My first trip to Honduras was in 1995 -- a two-week project to San Pedro Sula, accompanied by a resident, a nurse and a medical student. With that trip I was hooked. I started to make the visit twice a year with a team from Penn State College of Medicine to this northern city, performing a series of corrective orthopaedic surgical procedures on children and offering training to Honduran orthopaedic surgeons.

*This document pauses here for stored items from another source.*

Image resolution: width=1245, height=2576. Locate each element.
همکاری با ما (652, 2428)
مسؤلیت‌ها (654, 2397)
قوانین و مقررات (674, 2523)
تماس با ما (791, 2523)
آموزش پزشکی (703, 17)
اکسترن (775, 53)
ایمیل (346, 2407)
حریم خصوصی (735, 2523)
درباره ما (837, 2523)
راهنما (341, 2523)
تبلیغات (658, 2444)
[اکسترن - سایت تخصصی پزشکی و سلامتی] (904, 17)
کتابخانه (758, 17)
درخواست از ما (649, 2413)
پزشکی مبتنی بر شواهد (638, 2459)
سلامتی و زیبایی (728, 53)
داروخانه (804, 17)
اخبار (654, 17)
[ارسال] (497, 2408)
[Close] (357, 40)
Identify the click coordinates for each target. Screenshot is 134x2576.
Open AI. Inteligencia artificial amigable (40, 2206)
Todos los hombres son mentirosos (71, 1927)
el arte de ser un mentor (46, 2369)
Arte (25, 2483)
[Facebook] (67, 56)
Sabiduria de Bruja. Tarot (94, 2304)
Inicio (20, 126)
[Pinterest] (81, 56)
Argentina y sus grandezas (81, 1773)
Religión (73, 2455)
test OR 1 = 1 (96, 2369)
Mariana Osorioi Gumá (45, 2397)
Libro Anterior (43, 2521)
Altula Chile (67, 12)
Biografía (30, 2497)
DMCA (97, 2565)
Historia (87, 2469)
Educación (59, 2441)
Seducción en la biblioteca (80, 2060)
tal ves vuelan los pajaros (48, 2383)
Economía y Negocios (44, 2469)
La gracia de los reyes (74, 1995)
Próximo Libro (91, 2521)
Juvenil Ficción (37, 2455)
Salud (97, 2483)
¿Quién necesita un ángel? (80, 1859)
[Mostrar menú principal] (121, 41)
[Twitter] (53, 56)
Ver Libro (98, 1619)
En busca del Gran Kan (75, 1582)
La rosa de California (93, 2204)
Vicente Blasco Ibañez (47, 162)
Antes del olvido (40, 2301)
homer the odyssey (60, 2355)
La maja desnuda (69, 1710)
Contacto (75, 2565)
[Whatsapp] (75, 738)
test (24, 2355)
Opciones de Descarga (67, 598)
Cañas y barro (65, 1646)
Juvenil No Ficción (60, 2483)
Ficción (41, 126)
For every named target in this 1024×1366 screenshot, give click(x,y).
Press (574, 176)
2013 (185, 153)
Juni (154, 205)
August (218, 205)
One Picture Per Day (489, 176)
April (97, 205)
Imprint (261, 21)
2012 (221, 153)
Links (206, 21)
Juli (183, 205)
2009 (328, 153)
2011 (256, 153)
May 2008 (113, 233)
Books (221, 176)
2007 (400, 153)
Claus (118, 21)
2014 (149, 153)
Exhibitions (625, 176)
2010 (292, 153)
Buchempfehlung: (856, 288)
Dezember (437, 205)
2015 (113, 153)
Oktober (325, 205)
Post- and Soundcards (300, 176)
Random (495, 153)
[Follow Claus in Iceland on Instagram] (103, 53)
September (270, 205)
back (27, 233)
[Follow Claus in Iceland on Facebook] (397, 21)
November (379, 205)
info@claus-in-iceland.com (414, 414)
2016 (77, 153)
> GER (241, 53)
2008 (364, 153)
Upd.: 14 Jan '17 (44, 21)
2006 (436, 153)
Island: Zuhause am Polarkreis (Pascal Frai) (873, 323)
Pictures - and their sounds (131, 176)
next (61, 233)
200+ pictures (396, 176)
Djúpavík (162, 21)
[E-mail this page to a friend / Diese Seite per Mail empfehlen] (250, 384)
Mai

I am blessed to be in a profession where I can serve others, but never before had I encountered so much need or received so much satisfaction from caring for patients and teaching. Inevitably in the last couple of days of each project I would see children who desperately needed treatment but who we had to leave behind. From the beginning, a dream was born to have a pediatric orthopaedic hospital where my wife and I could work full time and year-round, a permanent resource for needy children.

In 2004, we affiliated with CURE International, a faith-based organization that has multiple pediatric specialty hospitals throughout the developing world. Construction on a pediatric orthopaedic hospital in San Pedro Sula began in late 2007. In June 2008, after 32 years on the orthopaedic faculty, I retired from the College of Medicine, and my wife and I moved to Honduras that fall.

The hospital opened in January 2009 and saw nearly 800 patients within the first two months. We are not working alone: A dedicated Honduran hospital staff assists us, and I have a wonderful Honduran orthopaedic surgeon as my partner. My wife functions as everything from an assistant hospital administrator to equipment manager in the OR.

I also retain valuable connections with the medical school. We provide global health experiences here for both medical students and residents. In addition, through e-mail I am able to obtain world-class consultations from the medical specialists at the Penn State Milton S. Hershey Medical Center. This fall, Drs. Spence Reid and Jay Bridgeman, two of my colleagues from the Department of Orthopaedics and Rehabilitation, are providing specialty care in San Pedro Sula for musculoskeletal trauma and hand deformities, respectively.

We are here in Honduras, but in patient care and in teaching we are still very much Penn State.